SOCIAL MEDIA
Portuguese Medical Association's Scientific Journal
Heart failure (HF) remains a major clinical and public health challenge in Portugal, associated with high morbidity, mortality, and economic burden. Despite notable therapeutic advances, the degree of underdiagnosis in Portugal remains substantial, as evidenced by findings from the recent Portuguese Heart Failure Prevalence Observational Study (PORTHOS), which estimated that 90% of identified cases corresponded to new diagnoses. Early detection of HF in primary care (PC) is crucial for the implementation of cost-effective strategies capable of modifying the disease course.

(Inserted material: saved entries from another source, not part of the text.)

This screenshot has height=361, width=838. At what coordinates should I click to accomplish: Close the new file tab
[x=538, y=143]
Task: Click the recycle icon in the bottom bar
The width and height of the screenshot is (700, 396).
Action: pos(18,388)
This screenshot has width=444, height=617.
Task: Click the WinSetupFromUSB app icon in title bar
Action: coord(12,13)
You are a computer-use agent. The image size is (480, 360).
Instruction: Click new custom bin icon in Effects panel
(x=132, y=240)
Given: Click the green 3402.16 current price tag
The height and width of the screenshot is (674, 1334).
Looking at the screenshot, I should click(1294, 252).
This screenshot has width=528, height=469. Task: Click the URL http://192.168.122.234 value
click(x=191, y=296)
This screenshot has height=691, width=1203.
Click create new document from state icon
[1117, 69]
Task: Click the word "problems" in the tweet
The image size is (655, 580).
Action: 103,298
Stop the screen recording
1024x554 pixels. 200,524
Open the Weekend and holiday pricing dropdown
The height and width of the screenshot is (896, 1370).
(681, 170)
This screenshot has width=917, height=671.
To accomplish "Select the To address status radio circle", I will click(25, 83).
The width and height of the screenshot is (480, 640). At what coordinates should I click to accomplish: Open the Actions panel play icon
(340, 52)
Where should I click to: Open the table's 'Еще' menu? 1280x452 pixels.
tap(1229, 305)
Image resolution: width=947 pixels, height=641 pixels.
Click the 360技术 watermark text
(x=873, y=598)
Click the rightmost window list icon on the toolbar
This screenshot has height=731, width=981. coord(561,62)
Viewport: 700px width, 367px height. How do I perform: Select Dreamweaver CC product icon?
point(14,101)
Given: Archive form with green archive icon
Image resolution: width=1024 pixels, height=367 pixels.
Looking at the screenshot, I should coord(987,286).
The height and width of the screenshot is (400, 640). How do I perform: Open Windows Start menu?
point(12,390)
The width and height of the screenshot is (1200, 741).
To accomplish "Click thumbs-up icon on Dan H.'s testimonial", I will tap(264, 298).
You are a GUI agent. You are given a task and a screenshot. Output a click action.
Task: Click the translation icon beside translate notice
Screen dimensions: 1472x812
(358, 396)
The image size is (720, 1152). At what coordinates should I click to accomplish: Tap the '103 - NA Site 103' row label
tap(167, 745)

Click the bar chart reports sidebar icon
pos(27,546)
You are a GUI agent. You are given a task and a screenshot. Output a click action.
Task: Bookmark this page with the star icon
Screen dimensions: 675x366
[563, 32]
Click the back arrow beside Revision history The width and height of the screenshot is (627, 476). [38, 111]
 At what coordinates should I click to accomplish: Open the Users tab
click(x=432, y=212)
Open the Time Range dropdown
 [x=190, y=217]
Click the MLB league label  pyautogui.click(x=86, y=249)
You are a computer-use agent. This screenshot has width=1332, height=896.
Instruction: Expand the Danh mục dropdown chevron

Natriuretic peptides, particularly NT-proBNP, have consistently demonstrated robust utility as a tool for ruling-out HF diagnosis and are recommended by leading international societies for outpatient use due to their reliability and analytical stability. In Portugal, however, several barriers hinder their systematic use in primary care, including the absence of specific NT proBNP coding within prescribing and laboratory reporting systems, as well as persistent uncertainty regarding appropriate reference values. To address these gaps, a multidisciplinary working group was convened, including representatives from Cardiology, Internal Medicine, and General Practice/Family Medicine, in collaboration with the Portuguese Society of Cardiology and its Heart Failure Working Group, the Heart Failure Study Group of the Portuguese Society of Internal Medicine, the Portuguese Association of Family Medicine, the National Association of Family Health Units, the National Association of Clinical Laboratories, and the Portuguese Association of Clinical Analysts. This document, resulting from a literature review and structured expert consensus, proposes three technical recommendations to foster the appropriate and standardized use of NT-proBNP in Portuguese PC: (1) the use of NT-proBNP as the preferred biomarker for HF diagnosis in primary care; (2) the adoption of NT-proBNP cut-off values for exclusion (rule-out) and confirmation (rule-in) of HF, in alignment with international recommendations; and (3) the implementation of specific reporting guidance for clinical laboratories. Furthermore, it calls upon national health authorities to effectively integrate NT-proBNP into the National Health System, thereby contributing to reducing HF underdiagnosis in Portugal and improving health outcomes.